The UK hospitality industry is facing pressure from all sides, what with increases in business rates, rents, price inflation on produce and increases in labour costs. So, how as an industry do we decrease the biggest cost of all – labour, without cutting back on customer service?
Here Matthew Khoury, CEO of LOKE, the tailor-made loyalty, ordering and payment app for the hospitality industry, comments on how operators can reduce labour costs through the implementation of technology, which not only saves time and money for a hospitality operator but also enhances the overall customer experience.
Do we need to be returning to an era of self-service?

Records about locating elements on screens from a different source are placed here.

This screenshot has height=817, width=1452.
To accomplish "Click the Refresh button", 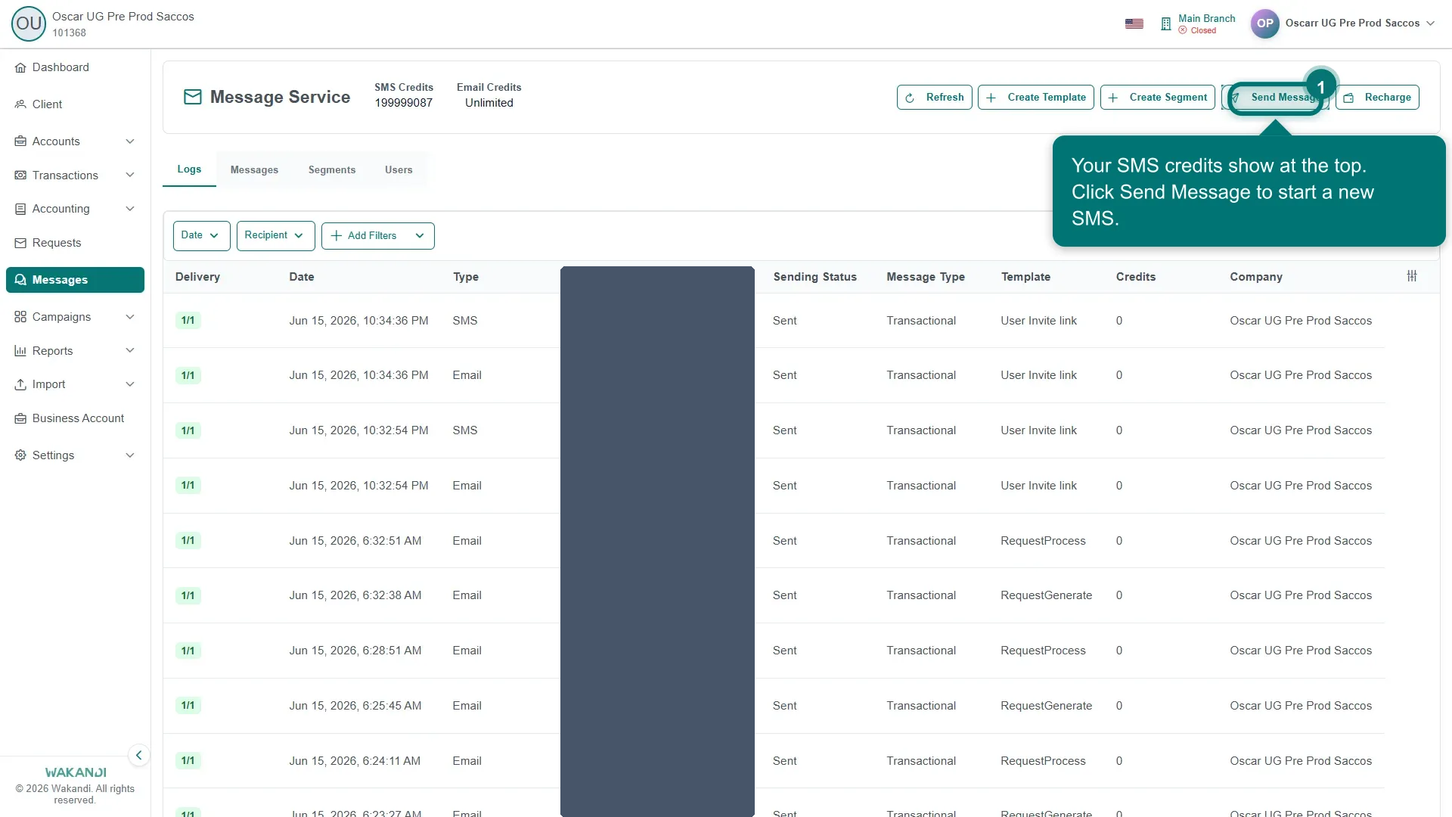I will pyautogui.click(x=934, y=98).
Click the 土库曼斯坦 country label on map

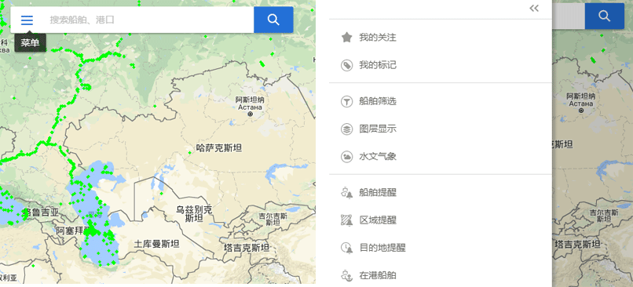coord(156,244)
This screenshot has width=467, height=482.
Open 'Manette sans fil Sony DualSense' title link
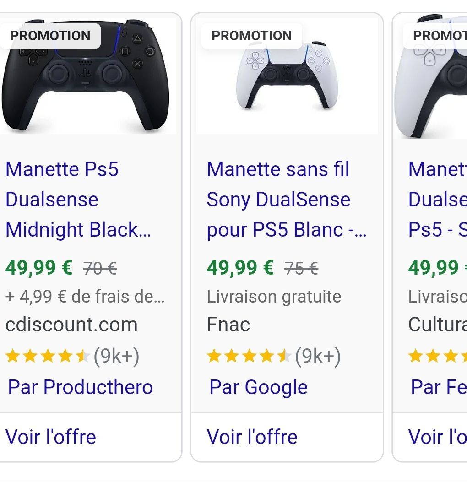(287, 199)
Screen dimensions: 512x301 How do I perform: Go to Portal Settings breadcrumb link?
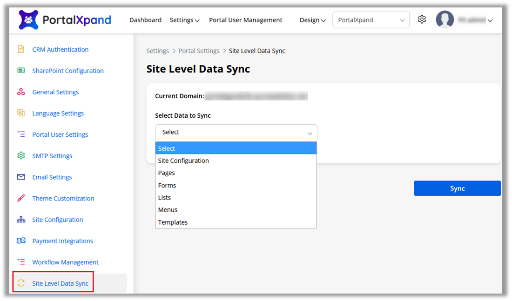coord(199,51)
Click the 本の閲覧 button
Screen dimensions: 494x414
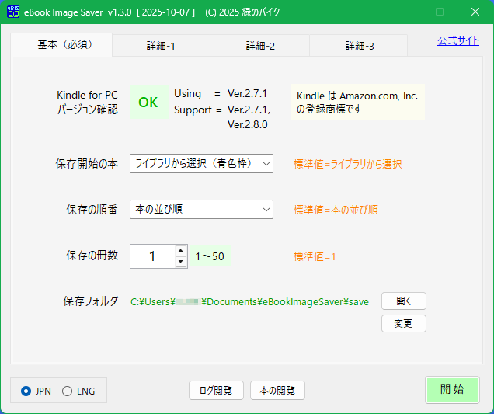[x=277, y=390]
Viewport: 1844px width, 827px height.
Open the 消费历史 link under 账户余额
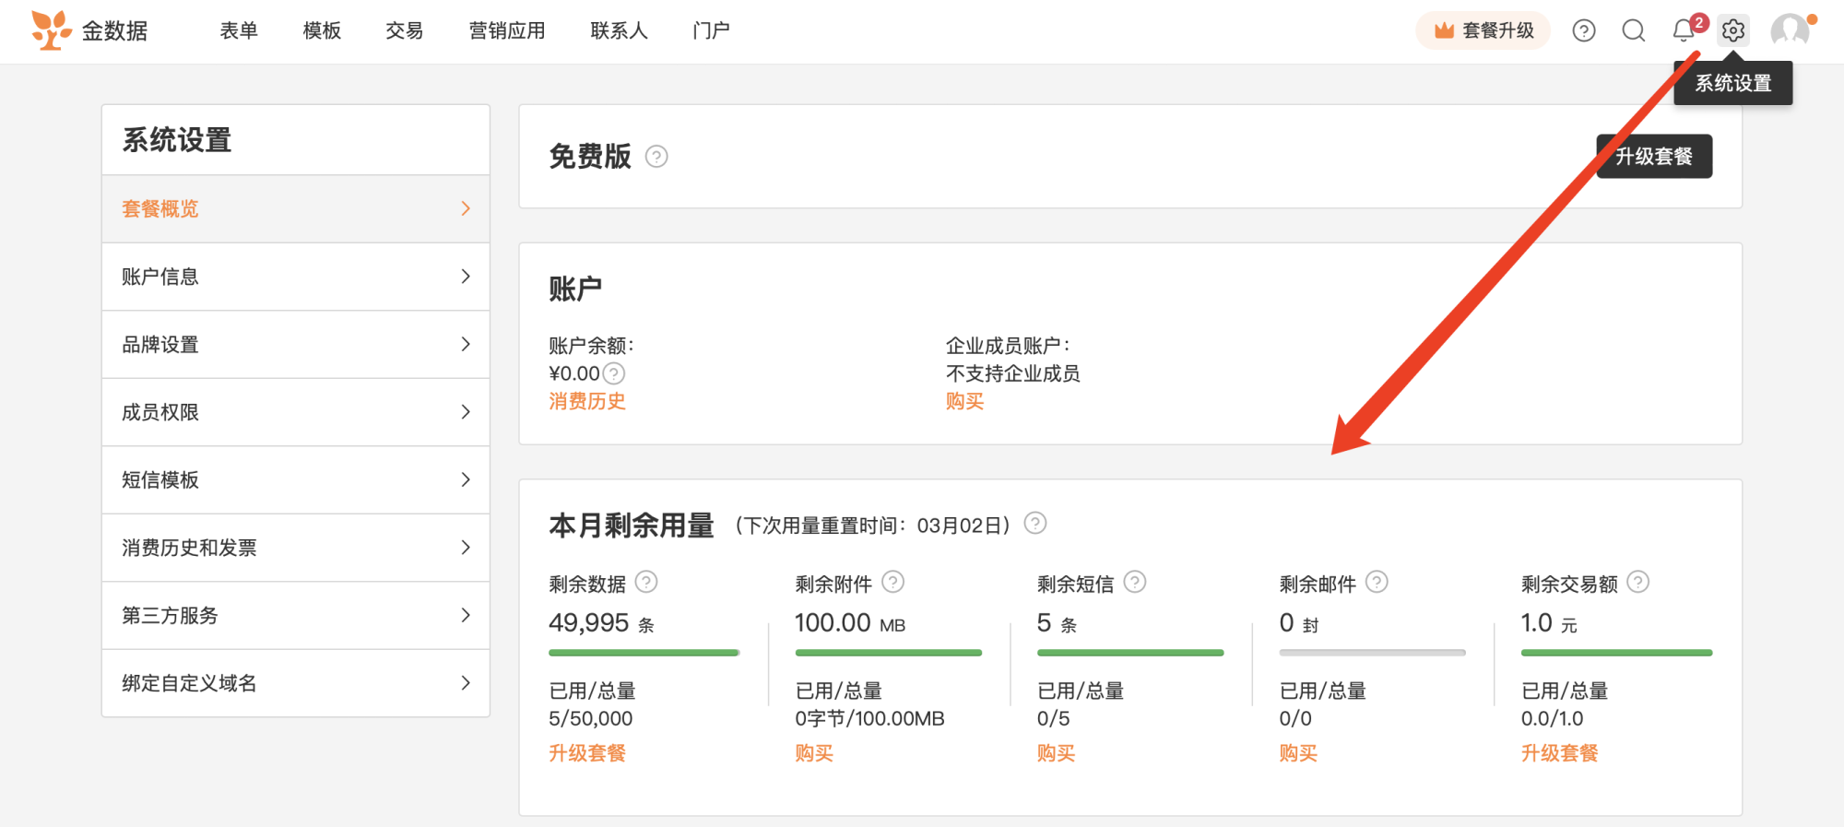tap(587, 401)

The first ‘self-service’ restaurant of real scale was Portuguese inspired restaurant, Nando’s. Customers ordered at the till with their table number and then helped themselves to cutlery and bottomless drinks at a separate counter. At the time, this style of quick-service in a casual dining setting was considered both innovative and indeed unique. Fast forward to 2018, and this has now become the norm.
Today, we live in a world where consumers need everything instantly and with no hassle. Because of this, what we’re seeing is a steady increase in the use of mobile payments apps which allow customers to control their orders and payments from start to finish.
It is no secret that labour costs are the most expensive component of the hospitality industry. In order to reduce these costs, operators are having to turn to technology – whether in the extreme form of chefs becoming robots, or by removing team members from the bar or table service, replacing them instead with kiosk screens, or putting the power of payments directly into the hands of customers through their phones.
Operators need to look at what technology they can implement to help deliver service, ordering and payments more efficiently, whilst reducing labour costs. An obvious step is through customer mobile transactions. To give you an example, JD Wetherspoon and Wagamama both have apps that allow their customers to order and pay at table, which streamlines the process, ensuring it is quicker for staff and easier for customers. Ideally an operator would be on key aggregator apps such as UberEats and Deliveroo that can drive revenue for home delivery but also have own branded solutions to personalise the customer experience, which will drive in store transactions, higher average spends and optimise labour efficiency.
Keep it quick, keep it simple
The two most important functions of the payment or ordering process is that it is fast and simple. Let the customer pay easily and be rewarded for the continual investment to your brand. The beauty for operators is that all important turn of tables to drive revenue. Implementing alternative payment methods such as mobile payments or order at table can improve operational efficiencies and the overall customer experience. It was reported that a pub in Manchester saved over 40 hours of management time a week, purely by enabling contactless and ditching cash in their pub – a win, win, situation for this operator.
Keeping customers happy with less staff?
Put simply, operators need to be managing their resources wisely. The absolute focus for front-of-house teams should be all about delivering a sublime customer experience. Operators shouldn’t be implementing any cost saving strategies at the expense of the customer and technology shouldn’t come into play unless it enhances the overall customer experience. Mobile payments not only encourage customers to spend more but also plays a huge role in reducing labour costs, whilst improving efficiencies and speed of service.
Implementing order at table via the customers mobile can automate the work of team members, freeing up front-of-house teams to focus on customer satisfaction, rather than just taking orders and delivering refills. They key reasons operators implement this solution is to remove the need for a staff member to take the order, reducing labour costs and to remove lost revenue opportunities whereby the customer is deterred from ordering because the staff member/s are too busy or not to be seen.
This allows restaurant operators to bring in significantly more revenue, with features programmed to generate increased sales, whilst keeping labour costs down. It also makes it easier for operators to promote new dishes and higher value dishes – so yet again, another win, win for the operator.
No operator wants to remove customer and staff interaction, and most pride themselves on the quality of service they provide. But what I believe operators fail to miss is that customers get most frustrated when the team member is too busy to give the attention they would like, when they simply want another round of beers or the bill. So instead of providing tools to improve customer satisfaction and prevent missed revenue opportunities they live on an old notion that their staff will do it better. Meanwhile the innovators and adopters of the industry thrive using technology that squeezes every % of profit whilst further deepening the customer relationship and experience.
Is it time for robot chefs?
Minimum wage increases is the main reason operators are looking to technology to reduce costs. Automation and robotics have been present in restaurants for some time now – automating everything from orders and delivery to cooking, rota scheduling and drone deliveries – we’ve seen it all.
Whilst robot chefs do already exist and would appear to be the perfect fit particularly in a QSR environment, they won’t work across every style of service. Some customers want an ‘in and out’ style experience such as Nando’s, whilst others are looking for attentive customer service, such as fine dining restaurants or premium casual dining. The trick when it comes to technology, is knowing the balance of what customers want – ultimately, operators need to be looking at what saves them time and money, and implementing pay-at-table mobile payment or ordering apps is a fantastic way to strike this balance.